This blog is written by Mr. Omar Rafeh Chughtai, Associate Taxation and Corporate Services. Pleas read this blog and provide your valued comments.
IFRS 16 succeeds IAS 17. IFRS 16 specifies how a lease will be recognized, measured, presented and most importantly disclosed. This standard requires lessees to recognize assets and liabilities for all leases unless lease term is 12 months or less or the asset has a low value. Leases are classified as either operating or finance.
Difference between IFRS 16 and IAS 17:
The basic difference between the two is how an operating lease will be brought to the balance sheet. Under IAS 17, there was no obligation to report assets and liabilities from operating lease to the balance sheet and were instead referred to in the footnotes. IFRS 16 changes this and requires assets and lease liabilities to be recognized on the balance sheet. IFRS 16 contains a new lease definition. The actual wording of the definition does not change too much from the IAS 17 but there is a greater emphasis and weight surrounding how a lease differs from a service.

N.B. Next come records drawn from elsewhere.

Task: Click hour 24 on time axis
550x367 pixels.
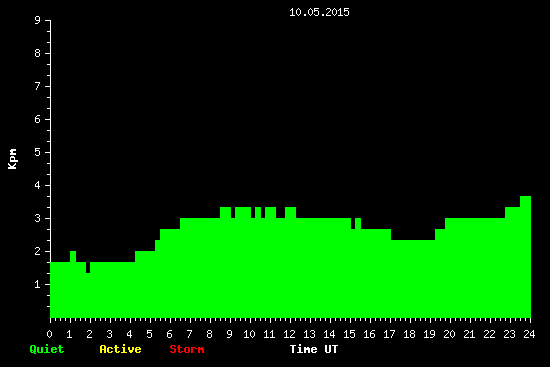Action: point(529,334)
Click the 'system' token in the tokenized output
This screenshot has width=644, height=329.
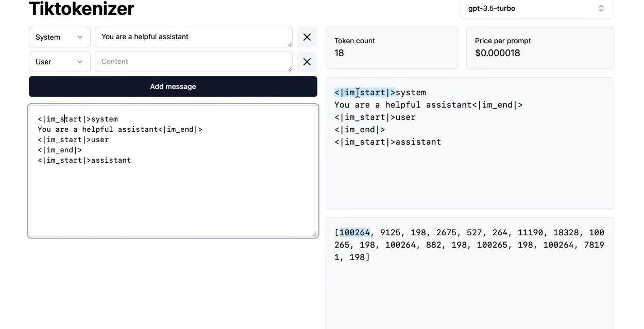(411, 93)
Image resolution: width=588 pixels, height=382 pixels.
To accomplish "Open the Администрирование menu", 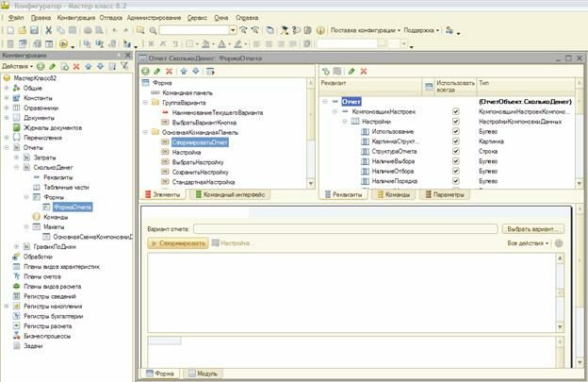I will (155, 18).
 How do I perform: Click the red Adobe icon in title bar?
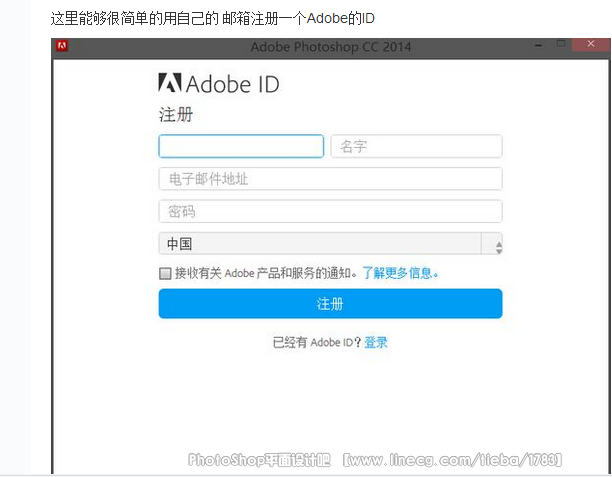(62, 46)
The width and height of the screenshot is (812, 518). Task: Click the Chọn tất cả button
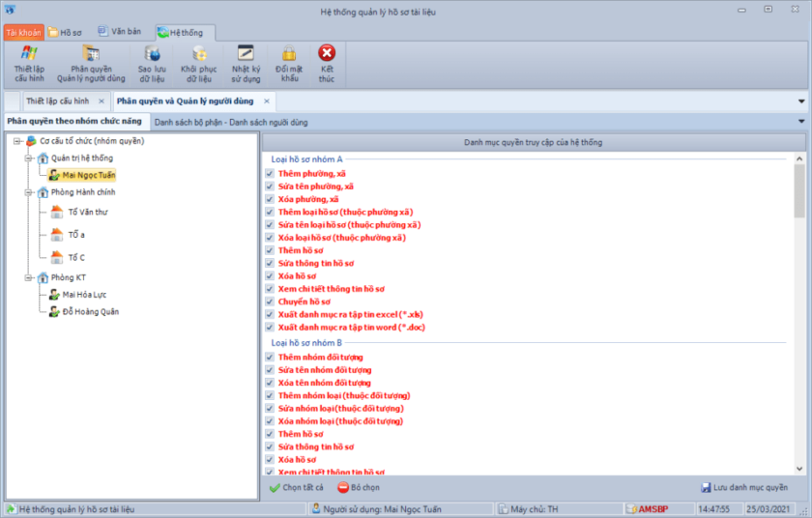297,488

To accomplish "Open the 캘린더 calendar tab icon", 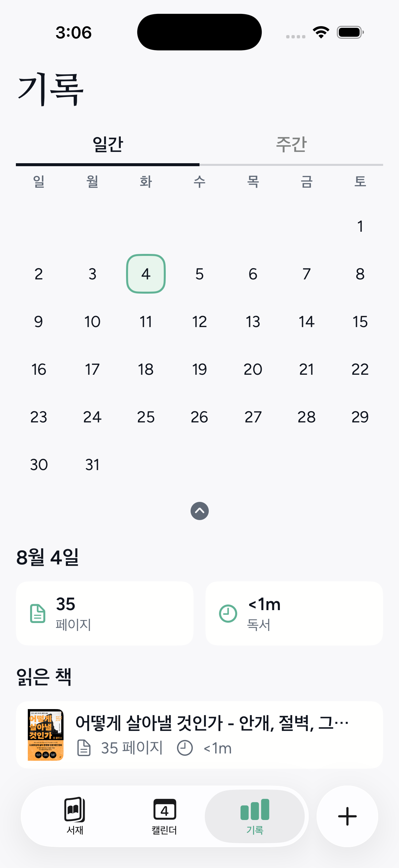I will tap(164, 809).
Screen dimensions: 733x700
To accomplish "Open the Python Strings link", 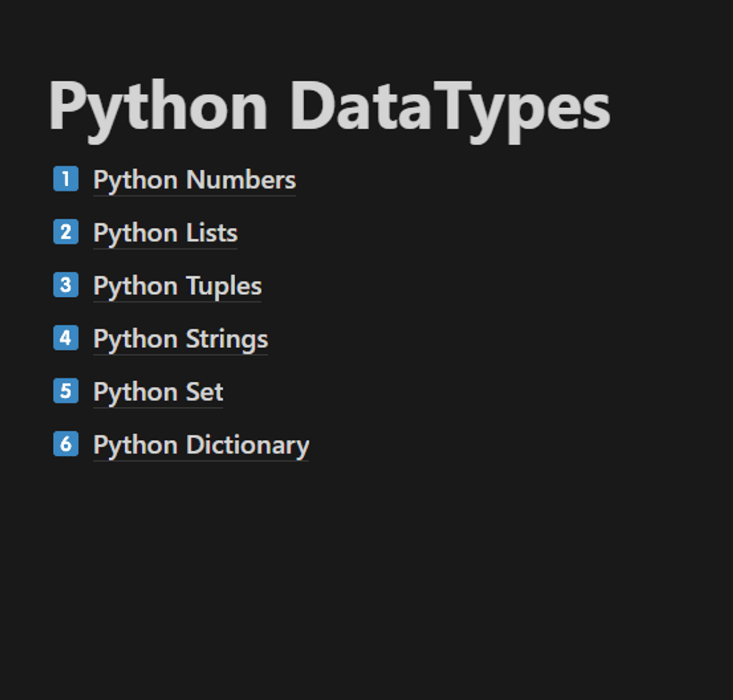I will pyautogui.click(x=180, y=339).
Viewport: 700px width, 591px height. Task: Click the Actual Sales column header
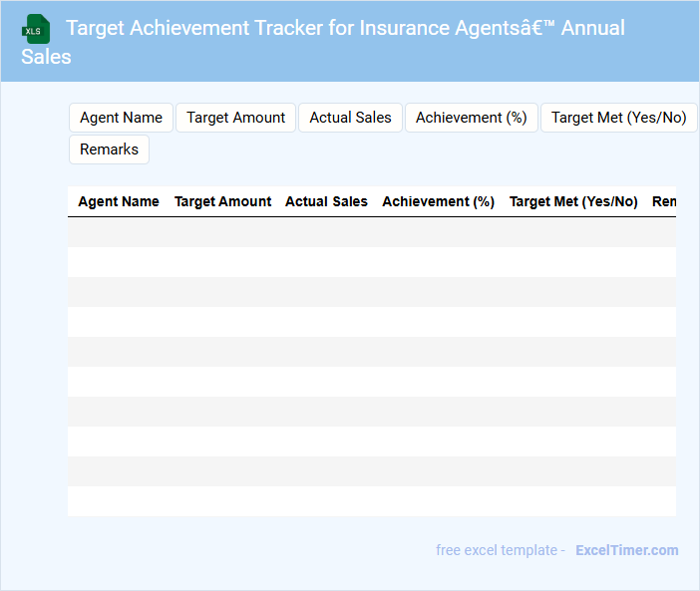(326, 201)
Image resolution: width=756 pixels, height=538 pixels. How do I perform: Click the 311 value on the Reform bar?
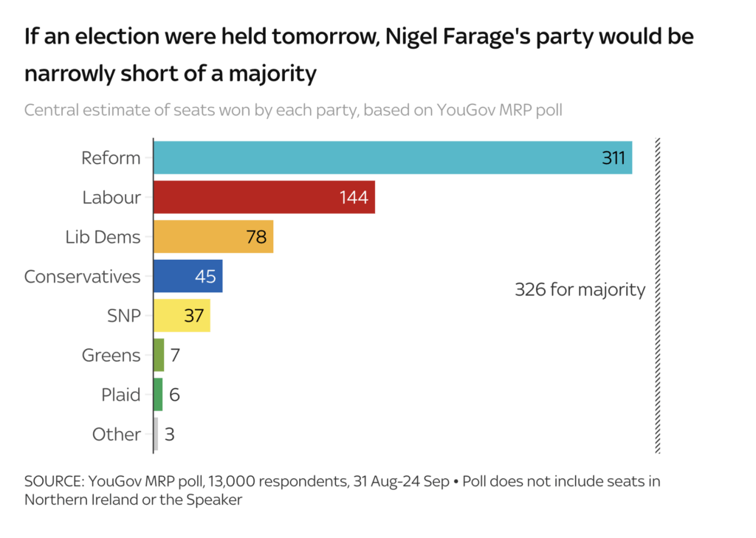click(x=613, y=157)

As a result of the change the comparability and transparency of the balance sheet will be improved. The users of the financial statement will now able to clearly see the effect of operating lease and have a basis to compare with other companies. Under IAS 17, it was difficult to compare companies who lease and who buy. Accounting departments will be impacted by the new standard in the first year of financial reporting due to the changes. Accounts of many companies will change dramatically and there will be a big increase in assets as well as increase in liabilities. This will mean that standard capital and debt ratios will change. Adoption of the new standard will also result in additional tax related considerations depending on the jurisdiction.